Working on a World Bank water study in India, a colleague told me a tale of 'meter madness'. To qualify for funding, the city concerned is required to install meters and charge for water supply.
The first snag is that meters, whether cheap or quality instruments, don't work well because of sediments in the water. Within 12 months fewer than one in 10 give any form of reading. The meters which do work are usually in bigger houses using a lot of water. The tariff produces bills which are so large that the company officials are frightened to send them. Such influential customers, they say, can easily arrange to get them sacked.
So the readings are conveniently ignored, and the finance department issues fictitious bills, phased so that over the next decade metered bills might be brought in without protests. My friend tactfully reported the dilemma to the Bank's visiting rep. The Bank official duly reiterated its policy and meters continue to be installed.
That's meter madness. But you don't need to go far to find it.
John Prescott chose 1 April to issue his consultation paper A new approach to water charging in England and Wales.
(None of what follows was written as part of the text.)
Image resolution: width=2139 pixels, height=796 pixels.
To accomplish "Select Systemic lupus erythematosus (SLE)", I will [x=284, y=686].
It isn't new, and for all the talk of protection for the poor and customer choice, the Deputy Prime Minister has fallen in with water regulator Ian Byatt's bias for meters.
At present, water companies are still legally required by privatisation legislation to introduce their own methods of charging and abandon rateable values by 2000. Part of Prescott's 'new approach' is to scrap Margaret Thatcher's deadline.
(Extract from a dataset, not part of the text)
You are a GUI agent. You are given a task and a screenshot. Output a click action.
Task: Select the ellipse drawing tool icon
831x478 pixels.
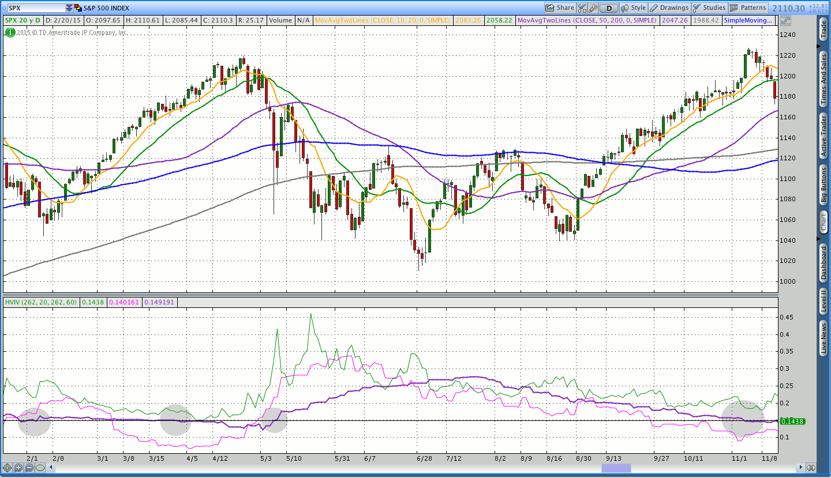pyautogui.click(x=40, y=468)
However, the drive to persuade more householders to opt for meters is to continue. Prescott wants meters to be free and for unconvinced customers to be able to switch back after 12 months. It costs about £200 to install a meter and £30 a year to read, maintain and bill using it. So who pays? Answer: the people who don't have meters.
Consistently since 1989, the regulator has encouraged the water companies to bias charges in favour of metered customers, by 45% in real terms and 70% in cash terms, according to independent water policy consultant John Thackray. He has studied the anomalies for, among others, the Public Utilities Access Forum.
Ofwat sees meters as creating a market with supply and demand, a private enterprise philosophy which a Conservative government would be expected to favour. Twice the previous government extended Byatt's term of office.
But water use in the home, particularly among the elderly and infirm, is not price elastic. Even accepting the market philosophy, meters are bad because they do not apportion bills on a proper basis since less than half the cost of services provided are related to water consumption.
Government should insist that the individual water companies submit their own new methods of charging for approval. Encouraging competition in water is harder than in other utilities, but pricing policies are fundamental to comparing performance.
If the water companies had truly embraced private sector status, then they would insist on managing the price mechanism, leaving the regulator to safeguard the public from their monopolist position.
Prescott is in a powerful position. He should insist on the companies detailing their spending to justify their charges, and then penalise any shortfall. He only needs to look to the US to see how tough regulators can be.
The water industry does not exist for the benefit of construction, but civil engineers would be best served if water company directors became proactive. There is still a long way to go with capital investment in water services, and performance standards can still be improved markedly. Real enterprise would see charges rising far slower than the retail price index.